[Stored items from a collection]
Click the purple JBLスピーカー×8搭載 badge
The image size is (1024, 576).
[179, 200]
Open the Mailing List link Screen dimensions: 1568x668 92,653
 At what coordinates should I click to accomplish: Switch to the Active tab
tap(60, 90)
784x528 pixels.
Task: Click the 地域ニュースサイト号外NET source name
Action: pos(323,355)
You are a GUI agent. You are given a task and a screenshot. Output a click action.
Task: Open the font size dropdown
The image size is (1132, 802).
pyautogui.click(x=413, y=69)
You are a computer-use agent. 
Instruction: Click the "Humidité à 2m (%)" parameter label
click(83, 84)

Task item. Return exactly the line that contains "At what coordinates" and every line after it, through the last line of the records.

Answer box.
 At what coordinates should I click to accomplish: Switch to the Active tab
tap(60, 90)
784x528 pixels.
Task: Click the 地域ニュースサイト号外NET source name
Action: pos(323,355)
You are a GUI agent. You are given a task and a screenshot. Output a click action.
Task: Open the font size dropdown
The image size is (1132, 802).
pyautogui.click(x=413, y=69)
You are a computer-use agent. 
Instruction: Click the "Humidité à 2m (%)" parameter label
click(83, 84)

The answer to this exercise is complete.